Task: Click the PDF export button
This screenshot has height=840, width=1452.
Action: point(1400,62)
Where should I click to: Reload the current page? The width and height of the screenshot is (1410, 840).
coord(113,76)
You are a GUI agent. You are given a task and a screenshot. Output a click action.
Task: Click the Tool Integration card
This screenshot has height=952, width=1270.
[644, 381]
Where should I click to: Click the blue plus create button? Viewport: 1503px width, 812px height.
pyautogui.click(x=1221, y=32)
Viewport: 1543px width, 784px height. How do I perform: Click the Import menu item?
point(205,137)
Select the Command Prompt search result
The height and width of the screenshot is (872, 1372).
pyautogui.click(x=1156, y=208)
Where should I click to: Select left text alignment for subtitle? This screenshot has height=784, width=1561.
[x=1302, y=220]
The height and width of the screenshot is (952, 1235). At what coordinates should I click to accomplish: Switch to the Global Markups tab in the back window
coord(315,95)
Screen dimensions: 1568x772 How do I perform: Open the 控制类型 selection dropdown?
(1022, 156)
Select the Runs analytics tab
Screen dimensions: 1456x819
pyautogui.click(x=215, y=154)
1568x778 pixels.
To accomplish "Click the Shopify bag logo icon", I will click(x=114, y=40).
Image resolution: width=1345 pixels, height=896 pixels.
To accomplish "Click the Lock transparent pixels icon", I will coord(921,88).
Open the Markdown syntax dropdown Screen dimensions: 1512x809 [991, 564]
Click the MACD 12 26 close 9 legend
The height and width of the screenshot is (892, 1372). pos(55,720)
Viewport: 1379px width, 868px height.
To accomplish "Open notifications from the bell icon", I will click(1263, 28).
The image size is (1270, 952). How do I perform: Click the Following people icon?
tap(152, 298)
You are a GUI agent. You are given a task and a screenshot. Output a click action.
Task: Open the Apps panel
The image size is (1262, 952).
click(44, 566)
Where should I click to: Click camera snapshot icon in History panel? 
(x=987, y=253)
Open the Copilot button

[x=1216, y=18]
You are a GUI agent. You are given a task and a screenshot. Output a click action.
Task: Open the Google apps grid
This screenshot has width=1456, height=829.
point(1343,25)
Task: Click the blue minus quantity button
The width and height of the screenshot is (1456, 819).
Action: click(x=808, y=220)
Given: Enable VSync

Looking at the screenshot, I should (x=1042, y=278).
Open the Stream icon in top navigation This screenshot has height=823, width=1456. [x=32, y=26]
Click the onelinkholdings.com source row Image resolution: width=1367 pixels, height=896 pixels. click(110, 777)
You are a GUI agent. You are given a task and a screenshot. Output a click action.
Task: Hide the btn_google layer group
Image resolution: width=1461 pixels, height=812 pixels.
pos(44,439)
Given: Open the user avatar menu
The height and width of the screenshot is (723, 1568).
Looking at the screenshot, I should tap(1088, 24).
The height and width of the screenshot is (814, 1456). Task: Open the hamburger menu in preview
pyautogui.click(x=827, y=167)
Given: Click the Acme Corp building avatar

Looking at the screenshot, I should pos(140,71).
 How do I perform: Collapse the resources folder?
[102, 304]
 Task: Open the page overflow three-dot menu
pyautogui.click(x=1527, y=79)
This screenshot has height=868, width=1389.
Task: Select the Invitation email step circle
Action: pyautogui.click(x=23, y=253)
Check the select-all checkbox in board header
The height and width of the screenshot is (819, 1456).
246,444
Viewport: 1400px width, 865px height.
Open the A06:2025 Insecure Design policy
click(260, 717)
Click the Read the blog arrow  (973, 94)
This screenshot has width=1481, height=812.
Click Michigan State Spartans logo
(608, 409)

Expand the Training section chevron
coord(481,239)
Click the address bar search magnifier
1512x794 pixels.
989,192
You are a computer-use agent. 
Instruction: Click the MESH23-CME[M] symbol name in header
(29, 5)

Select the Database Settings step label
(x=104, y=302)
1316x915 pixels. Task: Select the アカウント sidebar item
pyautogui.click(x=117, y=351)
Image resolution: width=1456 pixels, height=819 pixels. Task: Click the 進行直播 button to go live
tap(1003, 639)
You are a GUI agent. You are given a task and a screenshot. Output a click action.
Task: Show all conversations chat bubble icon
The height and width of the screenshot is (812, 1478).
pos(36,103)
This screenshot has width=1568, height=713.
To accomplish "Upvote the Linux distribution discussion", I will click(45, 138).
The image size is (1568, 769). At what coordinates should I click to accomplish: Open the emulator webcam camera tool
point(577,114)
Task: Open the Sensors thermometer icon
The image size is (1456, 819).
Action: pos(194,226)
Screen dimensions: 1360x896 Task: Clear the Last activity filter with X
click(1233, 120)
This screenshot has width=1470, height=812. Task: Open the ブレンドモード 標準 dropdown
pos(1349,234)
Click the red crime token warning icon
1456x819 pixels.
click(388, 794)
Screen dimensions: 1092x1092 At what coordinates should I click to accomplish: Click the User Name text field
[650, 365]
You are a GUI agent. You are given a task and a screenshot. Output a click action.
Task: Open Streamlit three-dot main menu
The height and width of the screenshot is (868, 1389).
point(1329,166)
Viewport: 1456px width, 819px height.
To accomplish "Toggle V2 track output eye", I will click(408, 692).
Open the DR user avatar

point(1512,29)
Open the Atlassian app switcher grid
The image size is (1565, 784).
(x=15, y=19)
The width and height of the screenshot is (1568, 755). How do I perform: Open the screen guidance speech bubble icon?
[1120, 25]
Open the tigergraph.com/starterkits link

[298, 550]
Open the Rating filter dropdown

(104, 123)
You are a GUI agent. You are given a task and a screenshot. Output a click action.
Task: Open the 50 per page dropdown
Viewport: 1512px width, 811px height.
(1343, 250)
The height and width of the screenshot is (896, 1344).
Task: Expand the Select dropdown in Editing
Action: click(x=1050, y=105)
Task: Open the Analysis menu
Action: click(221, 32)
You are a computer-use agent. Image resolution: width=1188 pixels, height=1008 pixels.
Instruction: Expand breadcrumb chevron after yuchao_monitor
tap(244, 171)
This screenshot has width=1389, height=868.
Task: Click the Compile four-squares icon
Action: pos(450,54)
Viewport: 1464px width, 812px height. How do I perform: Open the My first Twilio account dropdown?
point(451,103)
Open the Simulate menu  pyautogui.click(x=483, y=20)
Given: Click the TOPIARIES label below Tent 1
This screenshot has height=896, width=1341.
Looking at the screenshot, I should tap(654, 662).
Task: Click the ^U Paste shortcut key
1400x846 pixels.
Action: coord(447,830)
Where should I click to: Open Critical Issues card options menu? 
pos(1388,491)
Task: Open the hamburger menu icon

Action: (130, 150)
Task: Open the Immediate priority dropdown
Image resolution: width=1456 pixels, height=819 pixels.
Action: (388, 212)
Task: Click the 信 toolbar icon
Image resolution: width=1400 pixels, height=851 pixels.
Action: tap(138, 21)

====================

Wherever the string "will" occurs in the entries, copy that whole line.

> [Answer area]
To accomplish "Click the Shopify bag logo icon", I will click(x=114, y=40).
To accomplish "Click the Lock transparent pixels icon", I will coord(921,88).
To accomplish "Open notifications from the bell icon", I will click(1263, 28).
To accomplish "Upvote the Linux distribution discussion", I will click(45, 138).
To accomplish "Toggle V2 track output eye", I will click(408, 692).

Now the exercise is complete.